# [Task to carry out]
Edit the lines from the one containing "The height and width of the screenshot is (468, 650)." through the one containing "will click(554, 46)." by putting "complete" in place of "accomplish" and changing nothing else. Give back only those lines.

# [Data to use]
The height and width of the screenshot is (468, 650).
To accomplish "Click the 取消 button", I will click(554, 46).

==

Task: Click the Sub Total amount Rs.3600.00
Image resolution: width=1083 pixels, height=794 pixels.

--

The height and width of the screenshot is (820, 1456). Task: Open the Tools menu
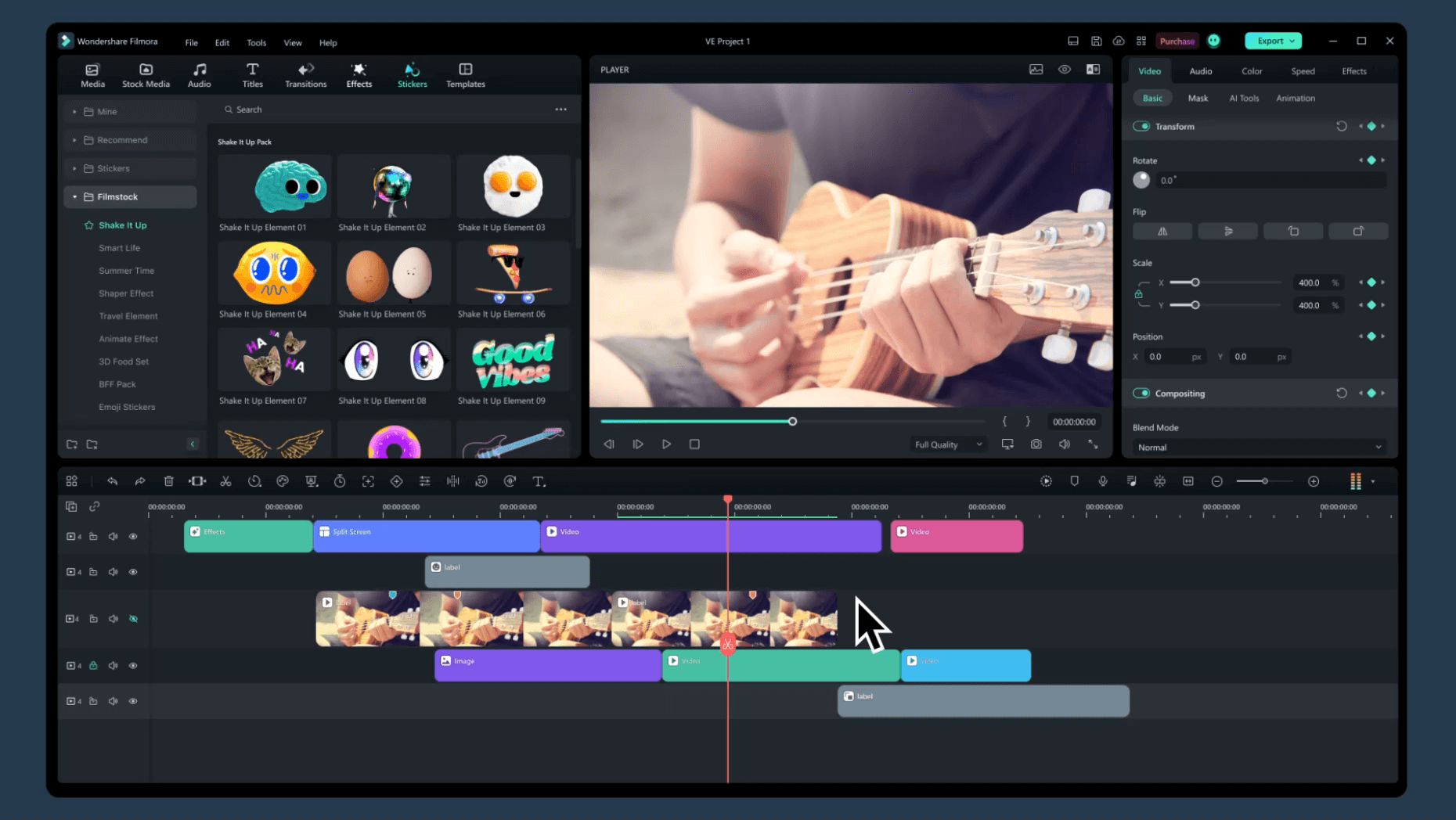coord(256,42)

# [Task solution]
The height and width of the screenshot is (468, 650).
To complete "Click the 取消 button", I will click(554, 46).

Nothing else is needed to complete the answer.